> [Entries supplied]:

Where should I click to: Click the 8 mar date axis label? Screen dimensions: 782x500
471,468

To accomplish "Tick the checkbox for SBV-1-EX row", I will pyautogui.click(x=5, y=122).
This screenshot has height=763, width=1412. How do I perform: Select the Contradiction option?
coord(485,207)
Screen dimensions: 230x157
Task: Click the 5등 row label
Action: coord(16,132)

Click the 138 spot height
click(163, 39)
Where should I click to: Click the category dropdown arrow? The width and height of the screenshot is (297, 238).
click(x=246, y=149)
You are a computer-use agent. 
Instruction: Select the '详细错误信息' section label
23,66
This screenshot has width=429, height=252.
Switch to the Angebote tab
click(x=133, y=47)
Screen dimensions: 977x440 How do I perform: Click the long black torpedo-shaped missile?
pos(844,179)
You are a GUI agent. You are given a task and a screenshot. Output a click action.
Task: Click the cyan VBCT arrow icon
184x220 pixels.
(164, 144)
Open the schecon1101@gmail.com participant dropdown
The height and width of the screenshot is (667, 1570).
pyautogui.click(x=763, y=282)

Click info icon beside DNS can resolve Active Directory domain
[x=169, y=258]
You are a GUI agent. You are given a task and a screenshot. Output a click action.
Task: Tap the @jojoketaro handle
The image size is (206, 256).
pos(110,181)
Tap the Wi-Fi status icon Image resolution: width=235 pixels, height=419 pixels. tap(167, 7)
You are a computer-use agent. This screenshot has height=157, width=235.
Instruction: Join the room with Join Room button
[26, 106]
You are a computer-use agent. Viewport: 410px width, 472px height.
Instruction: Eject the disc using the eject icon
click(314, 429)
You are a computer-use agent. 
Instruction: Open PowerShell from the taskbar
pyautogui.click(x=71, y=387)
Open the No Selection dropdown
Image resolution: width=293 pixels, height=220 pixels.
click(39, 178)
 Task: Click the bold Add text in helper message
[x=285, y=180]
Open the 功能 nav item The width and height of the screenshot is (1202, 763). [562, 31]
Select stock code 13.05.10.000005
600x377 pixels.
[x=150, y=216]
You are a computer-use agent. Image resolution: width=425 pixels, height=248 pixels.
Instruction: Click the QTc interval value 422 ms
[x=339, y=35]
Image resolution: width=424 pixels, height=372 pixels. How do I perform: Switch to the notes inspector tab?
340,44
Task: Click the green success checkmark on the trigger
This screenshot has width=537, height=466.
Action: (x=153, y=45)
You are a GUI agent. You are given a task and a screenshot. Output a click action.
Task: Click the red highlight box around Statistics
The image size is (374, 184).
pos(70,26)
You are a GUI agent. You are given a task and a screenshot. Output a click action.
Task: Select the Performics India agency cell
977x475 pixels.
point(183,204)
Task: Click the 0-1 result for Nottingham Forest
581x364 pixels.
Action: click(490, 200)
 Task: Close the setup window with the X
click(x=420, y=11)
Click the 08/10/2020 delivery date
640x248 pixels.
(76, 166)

> [Work order]: Every record above should be output exactly.

> [Result below]:
Where should I click to: Click the 8 mar date axis label? Screen dimensions: 782x500
471,468

To accomplish "Tick the checkbox for SBV-1-EX row", I will pyautogui.click(x=5, y=122).
This screenshot has height=763, width=1412. How do I perform: Select the Contradiction option?
coord(485,207)
Screen dimensions: 230x157
Task: Click the 5등 row label
Action: coord(16,132)

Click the 138 spot height
click(163, 39)
Where should I click to: Click the category dropdown arrow? The width and height of the screenshot is (297, 238).
click(x=246, y=149)
You are a computer-use agent. 
Instruction: Select the '详细错误信息' section label
23,66
This screenshot has width=429, height=252.
Switch to the Angebote tab
click(x=133, y=47)
Screen dimensions: 977x440 How do I perform: Click the long black torpedo-shaped missile?
pos(844,179)
You are a GUI agent. You are given a task and a screenshot. Output a click action.
Task: Click the cyan VBCT arrow icon
184x220 pixels.
(164, 144)
Open the schecon1101@gmail.com participant dropdown
The height and width of the screenshot is (667, 1570).
pyautogui.click(x=763, y=282)

Click info icon beside DNS can resolve Active Directory domain
[x=169, y=258]
You are a GUI agent. You are given a task and a screenshot. Output a click action.
Task: Tap the @jojoketaro handle
The image size is (206, 256).
pos(110,181)
Tap the Wi-Fi status icon Image resolution: width=235 pixels, height=419 pixels. tap(167, 7)
You are a computer-use agent. This screenshot has height=157, width=235.
Instruction: Join the room with Join Room button
[26, 106]
You are a computer-use agent. Viewport: 410px width, 472px height.
Instruction: Eject the disc using the eject icon
click(314, 429)
You are a computer-use agent. 
Instruction: Open PowerShell from the taskbar
pyautogui.click(x=71, y=387)
Open the No Selection dropdown
Image resolution: width=293 pixels, height=220 pixels.
click(39, 178)
 Task: Click the bold Add text in helper message
[x=285, y=180]
Open the 功能 nav item The width and height of the screenshot is (1202, 763). [562, 31]
Select stock code 13.05.10.000005
600x377 pixels.
[x=150, y=216]
You are a computer-use agent. Image resolution: width=425 pixels, height=248 pixels.
Instruction: Click the QTc interval value 422 ms
[x=339, y=35]
Image resolution: width=424 pixels, height=372 pixels. How do I perform: Switch to the notes inspector tab?
340,44
Task: Click the green success checkmark on the trigger
This screenshot has width=537, height=466.
Action: (x=153, y=45)
You are a GUI agent. You are given a task and a screenshot. Output a click action.
Task: Click the red highlight box around Statistics
The image size is (374, 184).
pos(70,26)
You are a GUI agent. You are given a task and a screenshot. Output a click action.
Task: Select the Performics India agency cell
977x475 pixels.
point(183,204)
Task: Click the 0-1 result for Nottingham Forest
581x364 pixels.
Action: click(490, 200)
 Task: Close the setup window with the X
click(x=420, y=11)
Click the 08/10/2020 delivery date
640x248 pixels.
(76, 166)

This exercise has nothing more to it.